### TASK PROMPT
Transcribe the items below word for word, starting at the beginning and ending with the line that contains "point(108,198)", and leave out the pictures.

Start

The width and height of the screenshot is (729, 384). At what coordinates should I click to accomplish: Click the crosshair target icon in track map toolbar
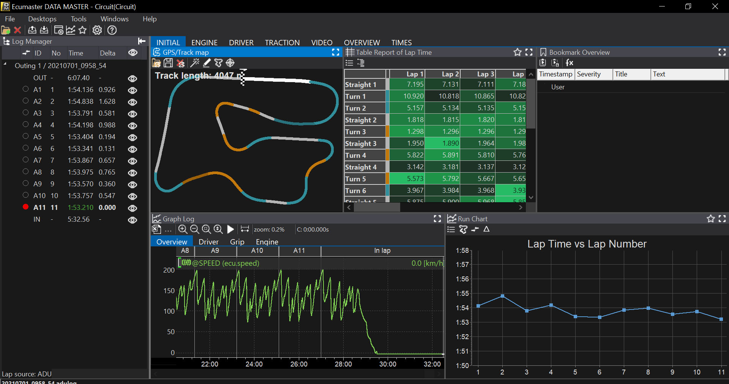pyautogui.click(x=230, y=63)
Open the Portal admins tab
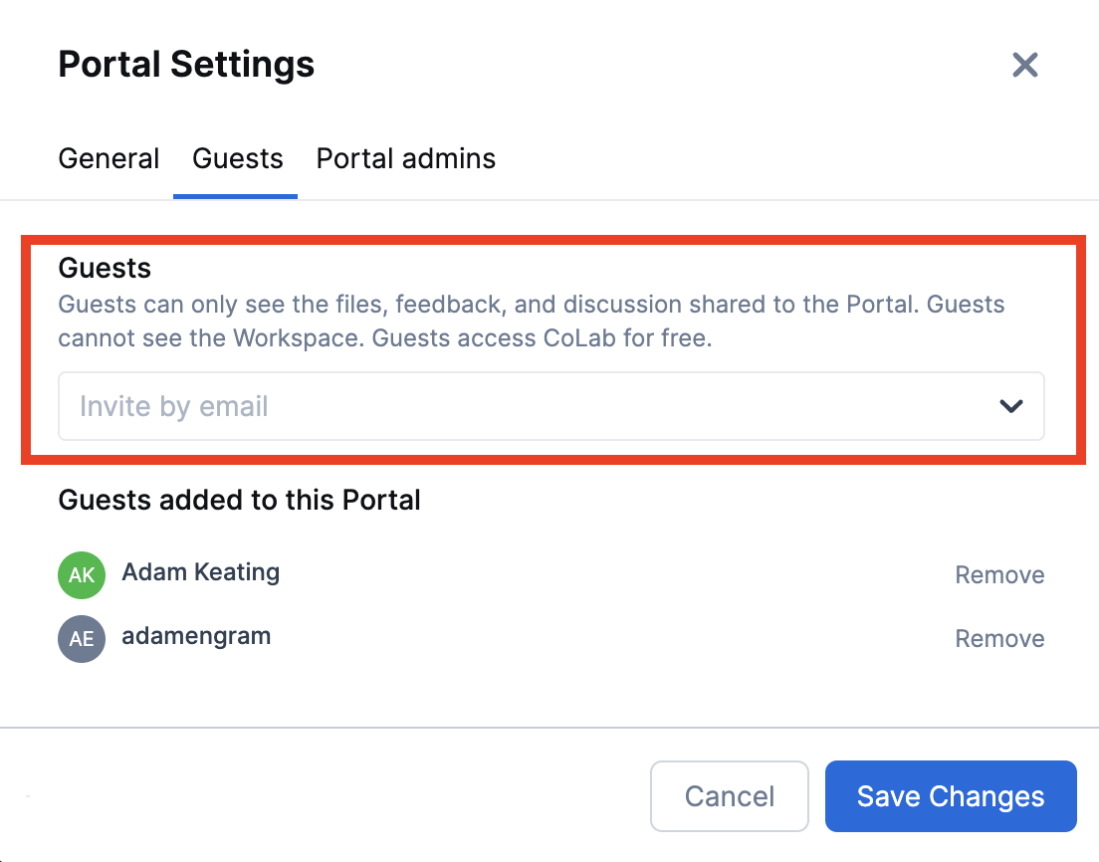This screenshot has height=862, width=1099. tap(405, 158)
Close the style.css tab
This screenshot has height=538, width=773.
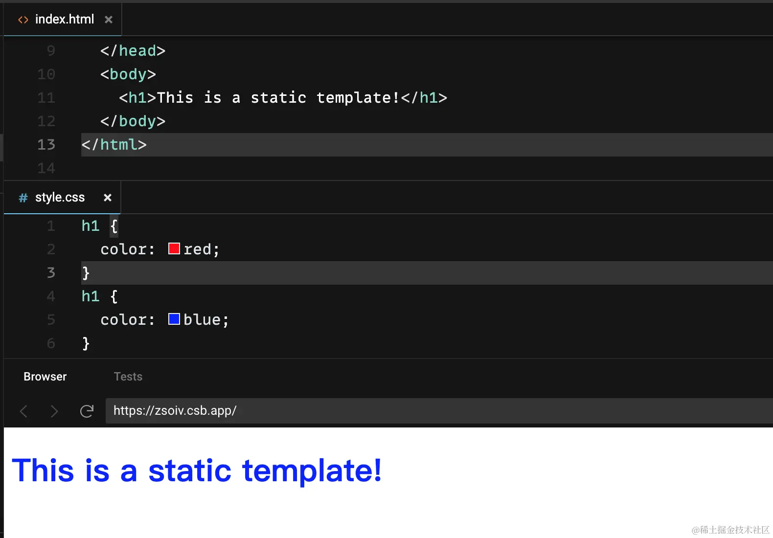point(108,198)
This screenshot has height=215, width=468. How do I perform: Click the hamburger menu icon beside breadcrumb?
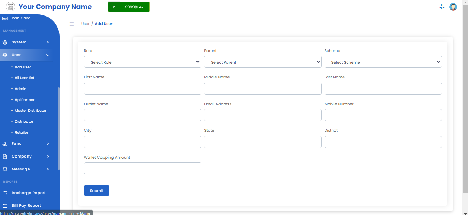72,24
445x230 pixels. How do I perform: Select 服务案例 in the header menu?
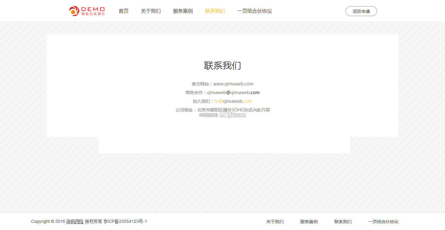183,11
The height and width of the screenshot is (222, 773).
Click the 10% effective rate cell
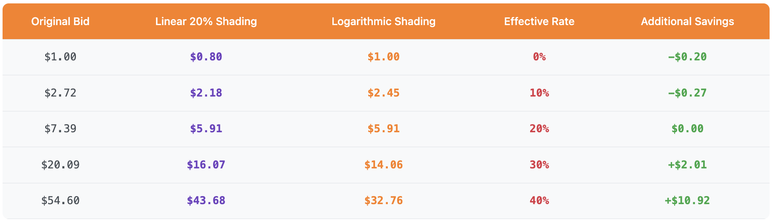(x=539, y=93)
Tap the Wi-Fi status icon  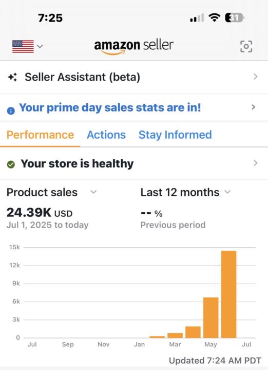click(x=214, y=17)
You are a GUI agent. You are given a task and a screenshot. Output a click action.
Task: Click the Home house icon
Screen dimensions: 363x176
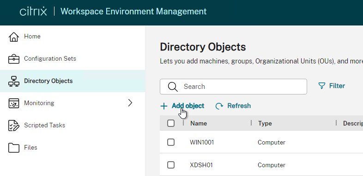point(14,37)
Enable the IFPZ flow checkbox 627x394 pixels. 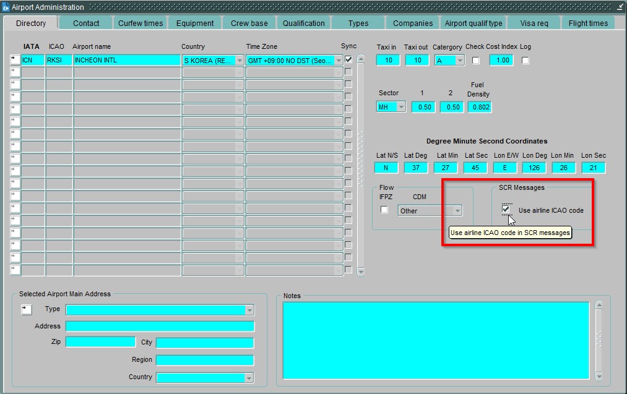(384, 210)
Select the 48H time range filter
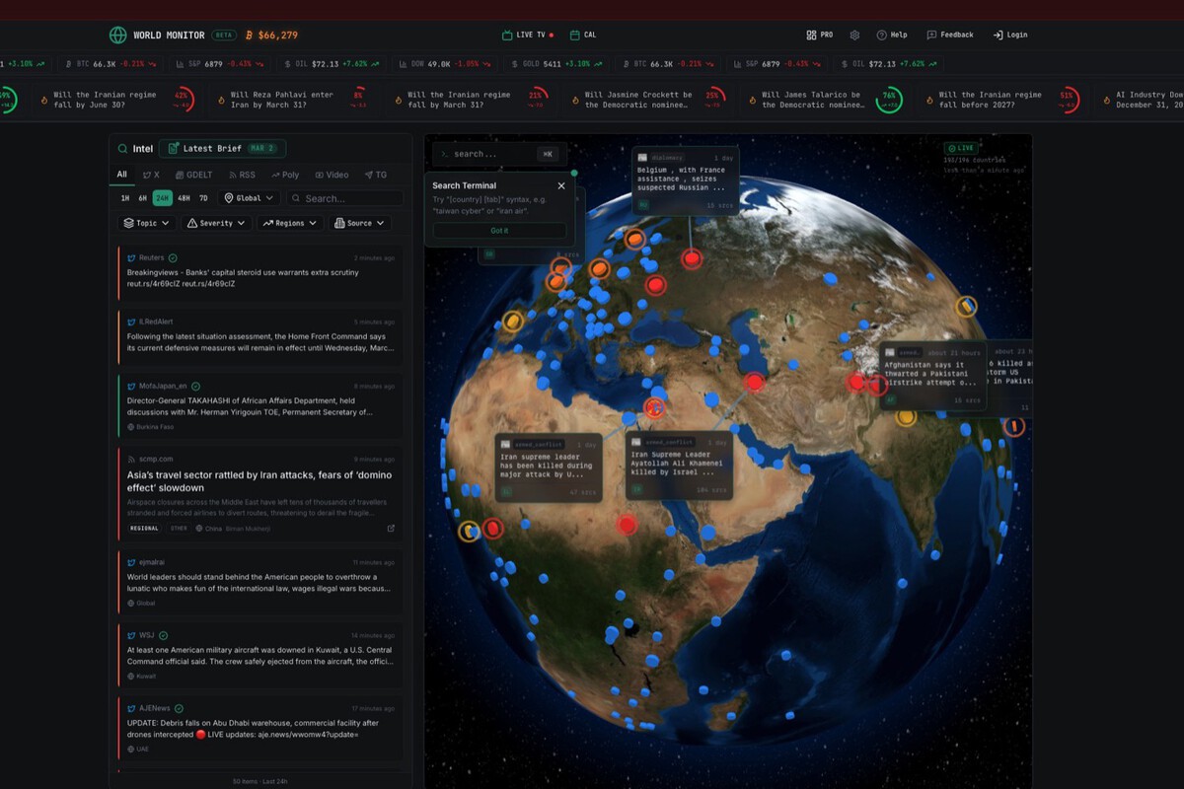 point(184,198)
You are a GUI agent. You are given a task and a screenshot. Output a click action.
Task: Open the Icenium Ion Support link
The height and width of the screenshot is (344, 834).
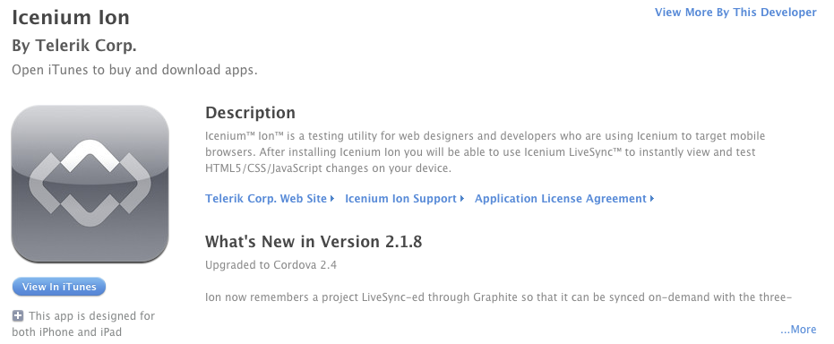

End

### ANSWER TO THIS PROBLEM
The width and height of the screenshot is (729, 384). At what coordinates should I click to accomplish: Click the crosshair target icon in track map toolbar
pyautogui.click(x=230, y=63)
Open the Portal admins tab
This screenshot has height=862, width=1099. tap(405, 158)
Close the style.css tab
This screenshot has height=538, width=773.
point(108,198)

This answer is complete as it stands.